Rock & Roll Fantasies
Picture this: Mick Jagger’s feet up on your coffee table. Tiny feet at that, about as big as sticks of gum, supporting a lifelike, doll-size replica of Jagger that sings and prances its way through “Beast of Burden.” What it is, really, is a kinetic hologram—a three-dimensional image produced with a laser beam and photographic plate—and the antics are programmed by a holographic video cassette player plugged into your stereo system. Plus, you can play with the little video doll in ways you never could with the real Jagger. If, for example, you don’t like the way Mick is singing, just boo and he’ll scowl and wag a sassy tongue back at you. But if you applaud his bluesy spiel, Mick will bow graciously and blow a dreamy holographic kiss your way.
Or, for an even grander sense of control, consider this: It’s 1989. Jackson Browne has a lingering case of Malibu malaise and hasn’t recorded any new music since 1985. So, with Browne’s consent, Elektra/Asylum releases a Jackson Browne synthesis cassette (sample title: Running on Memories) that contains the key elements of Browne’s traits as a songwriter, including lyrical vocabulary, vocal style and rhythmic flavor. Put it in your artist-simulator cassette player, select a theme (Romance or Apocalypse, for instance), a vocal range (midtenor or high midtenor) and a tempo, and the machine starts to generate fresh Jackson Browne music, utilizing his favorite arrangements and chord progressions.

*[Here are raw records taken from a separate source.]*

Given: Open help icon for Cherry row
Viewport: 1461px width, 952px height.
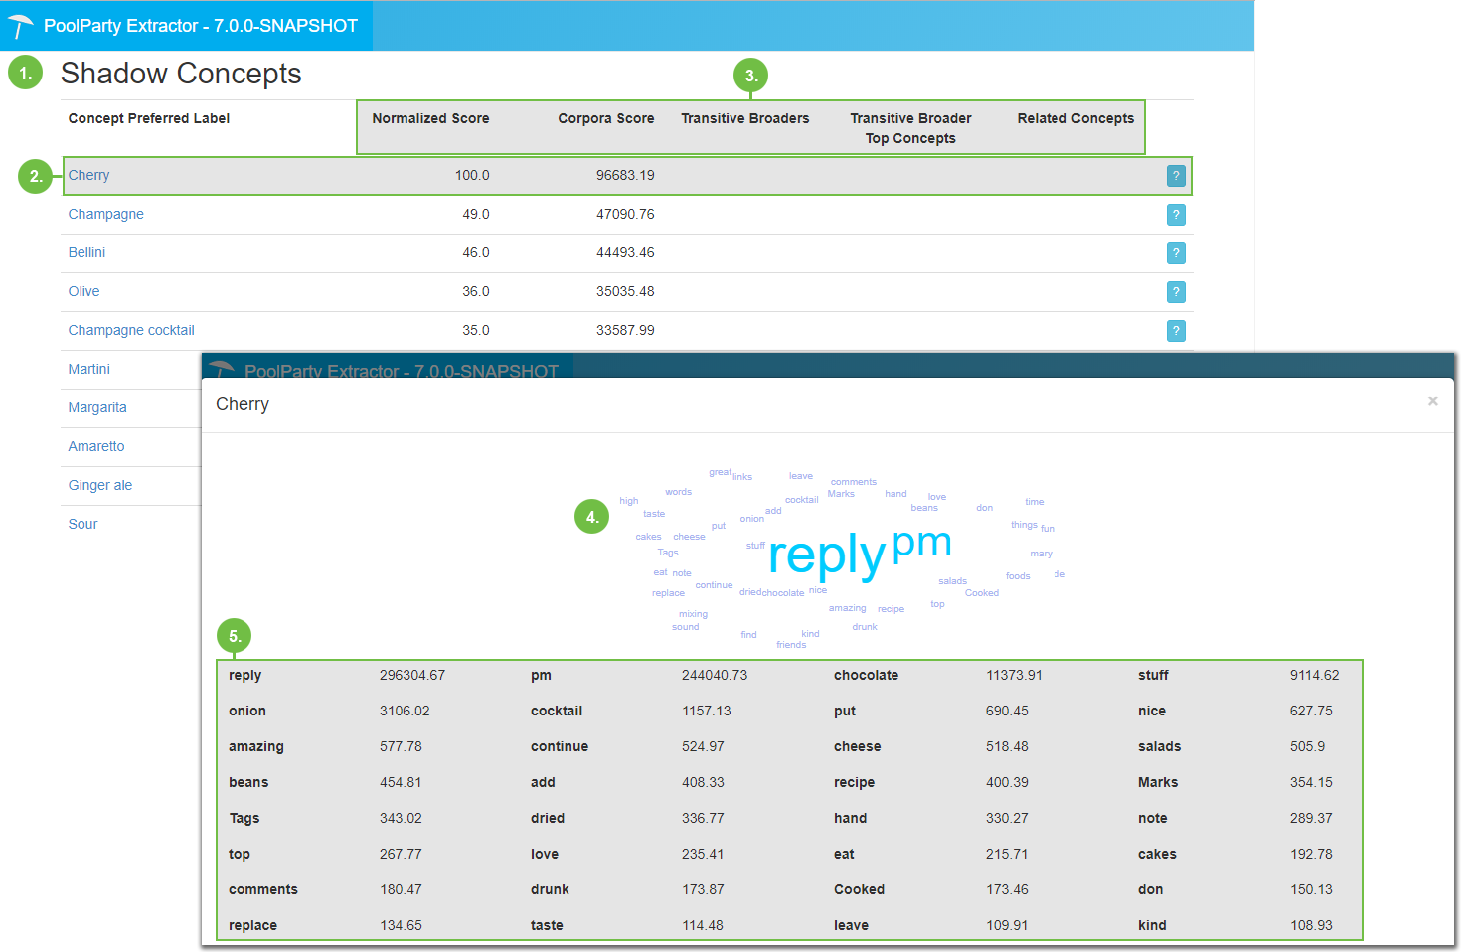Looking at the screenshot, I should pos(1176,176).
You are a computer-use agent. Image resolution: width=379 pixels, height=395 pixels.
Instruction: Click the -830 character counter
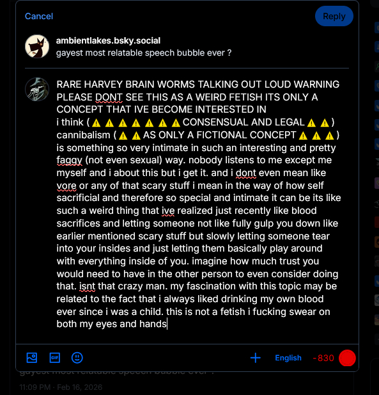pos(323,358)
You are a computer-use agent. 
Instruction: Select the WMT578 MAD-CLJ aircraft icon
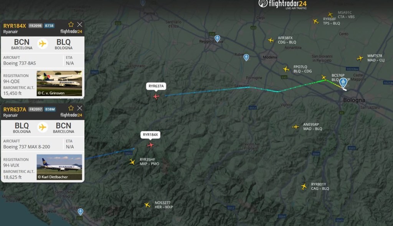(x=360, y=58)
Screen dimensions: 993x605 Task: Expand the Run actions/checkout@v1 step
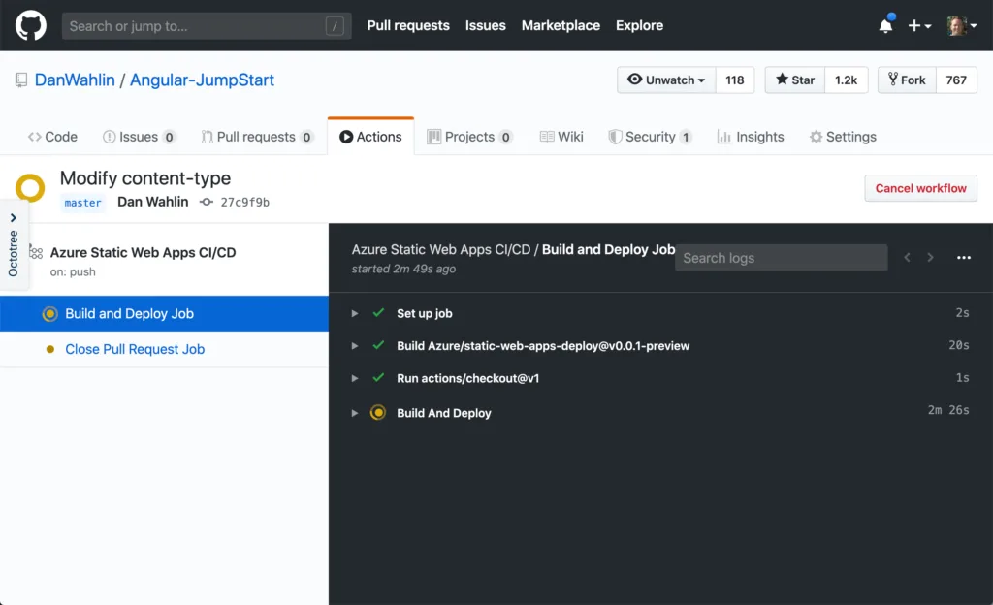pyautogui.click(x=355, y=378)
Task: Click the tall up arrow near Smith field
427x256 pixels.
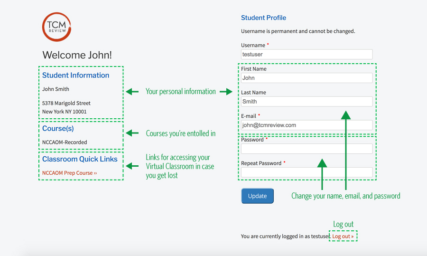Action: click(x=346, y=150)
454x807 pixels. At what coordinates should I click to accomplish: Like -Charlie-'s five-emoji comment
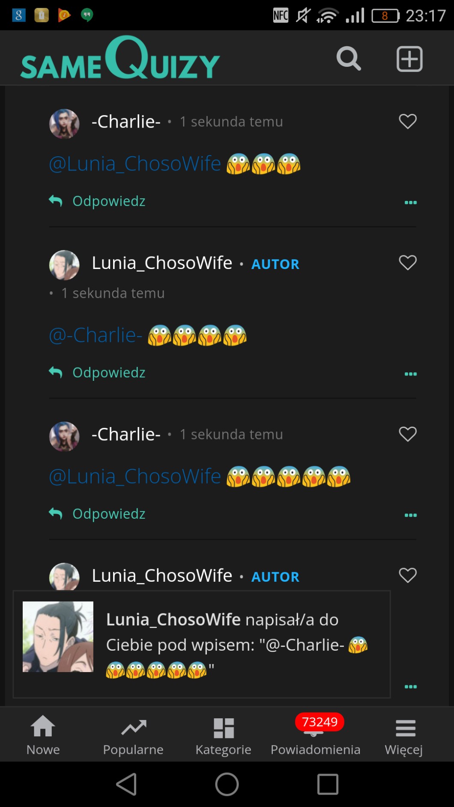pyautogui.click(x=407, y=434)
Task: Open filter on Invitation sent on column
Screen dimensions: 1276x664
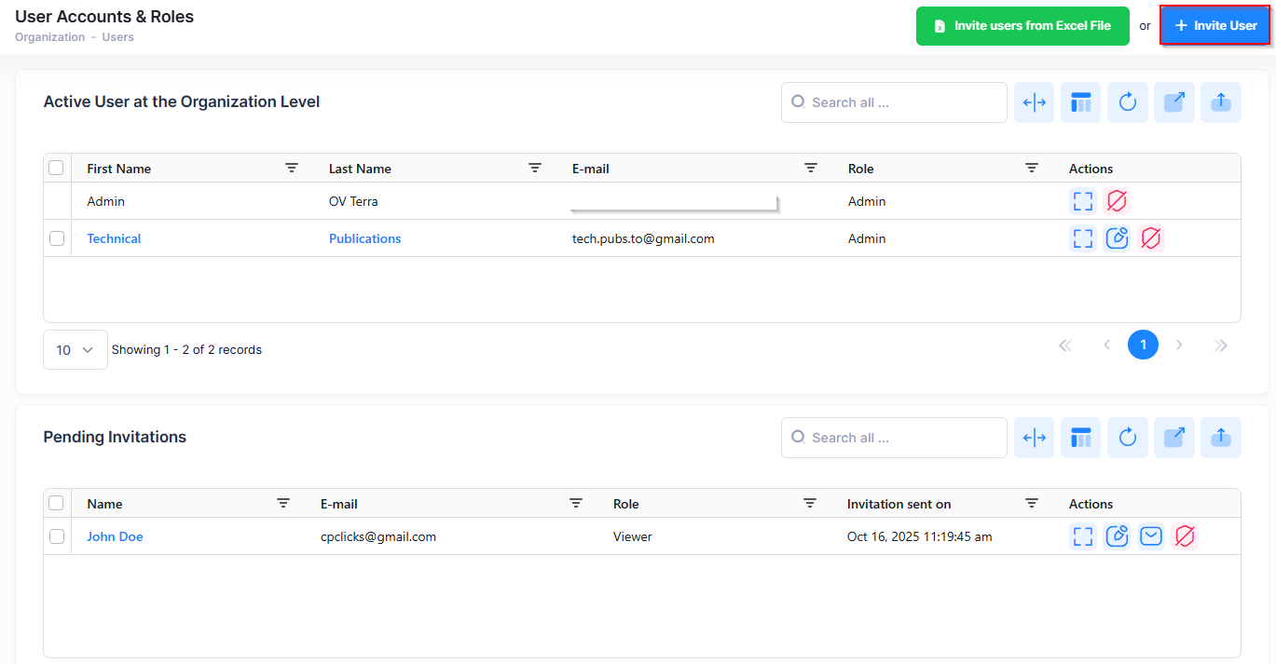Action: (1031, 504)
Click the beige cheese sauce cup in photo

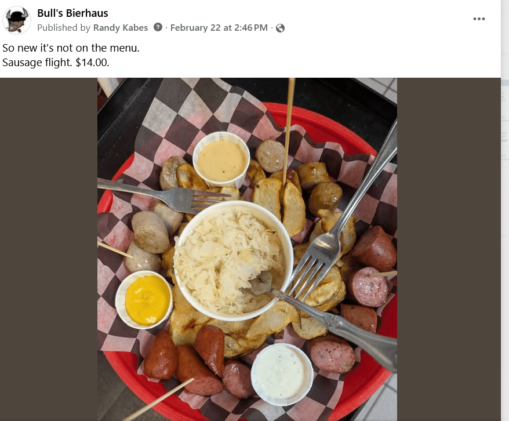pos(221,160)
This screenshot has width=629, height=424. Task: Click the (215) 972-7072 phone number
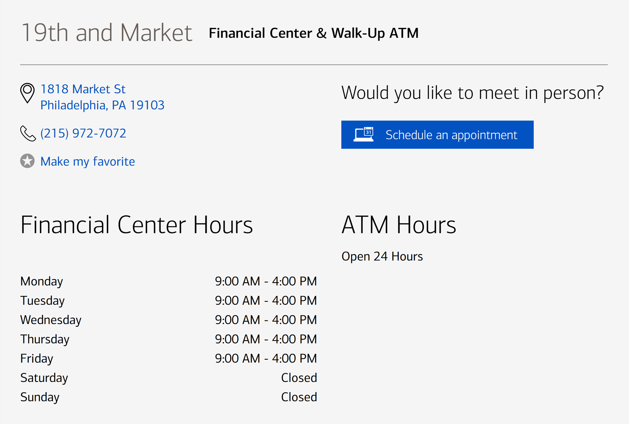coord(83,133)
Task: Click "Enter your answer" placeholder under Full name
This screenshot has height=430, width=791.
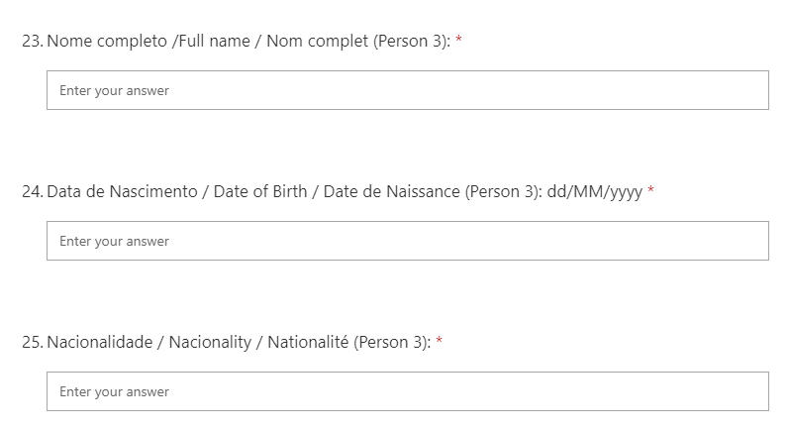Action: (114, 90)
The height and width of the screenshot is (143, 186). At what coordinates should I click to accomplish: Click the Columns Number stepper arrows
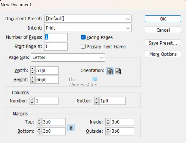click(32, 101)
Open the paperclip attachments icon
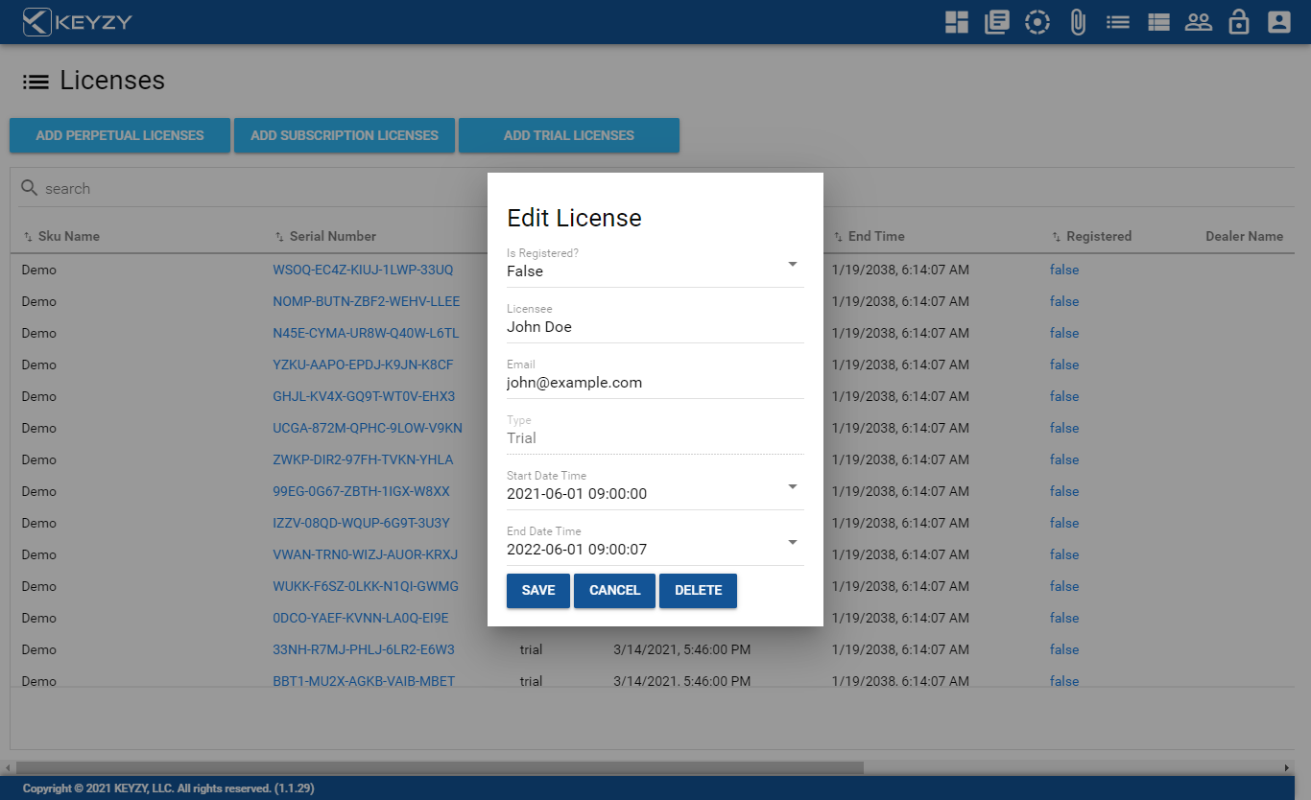 [x=1077, y=21]
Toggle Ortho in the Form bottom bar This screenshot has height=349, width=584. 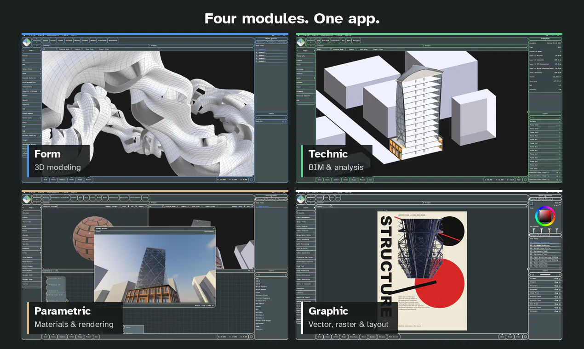[71, 180]
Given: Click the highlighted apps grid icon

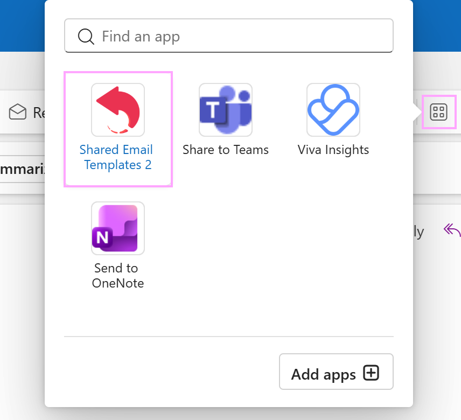Looking at the screenshot, I should click(x=439, y=112).
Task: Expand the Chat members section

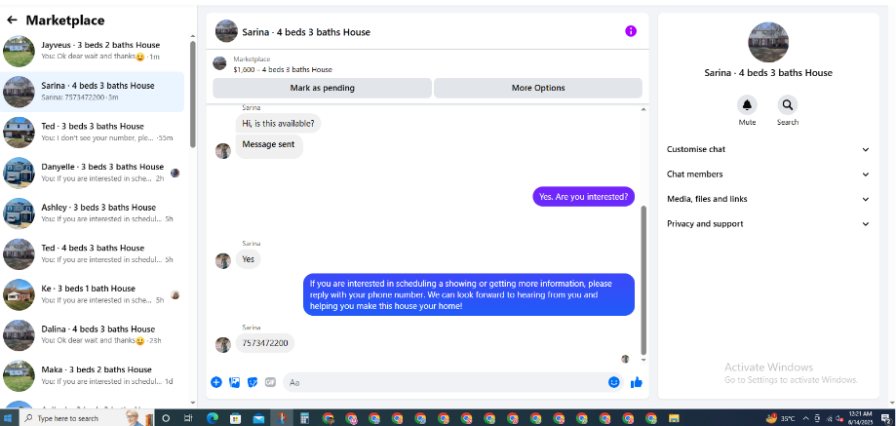Action: [x=768, y=174]
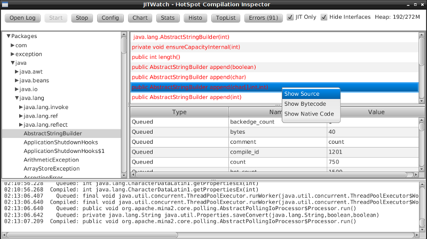Open the Chart window
The image size is (427, 239).
click(x=140, y=18)
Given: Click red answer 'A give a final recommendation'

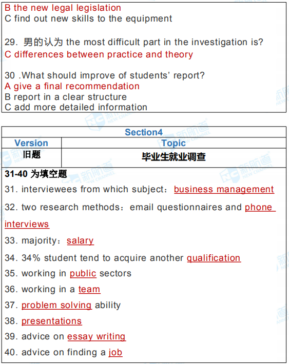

When the machine hits a particular lyrical tangent or vocal turn you like, press the Memory button and the recorder will remember your input, incorporating similar ingredients in the next song. Later, if you trade your tape with another Jackson aficionado, your machine will continue to incorporate your predilections on the new tape. Or, finally, imagine this spooky scenario: You go to see the latest art-rock cause célèbre at New York’s Bottom Line and discover that the concert consists entirely of biofeedback-generated music. The performers have linked themselves, via electrodes, to a bevy of synthesizers that translate the rhythms and impulses of the body into percussive, melodic and harmonic sounds, with only the singer allowed to improvise with his natural voice. It gets off to a rough start—the “musician” playing brain waves (melody lines) has a tough time keeping pace with the Jamaican on heartbeat (rhythm section)—but by midconcert the crowd is going nuts. The New York Times calls it a “heroic apotheosis of Kraftwerk-like disco mesmerisms.”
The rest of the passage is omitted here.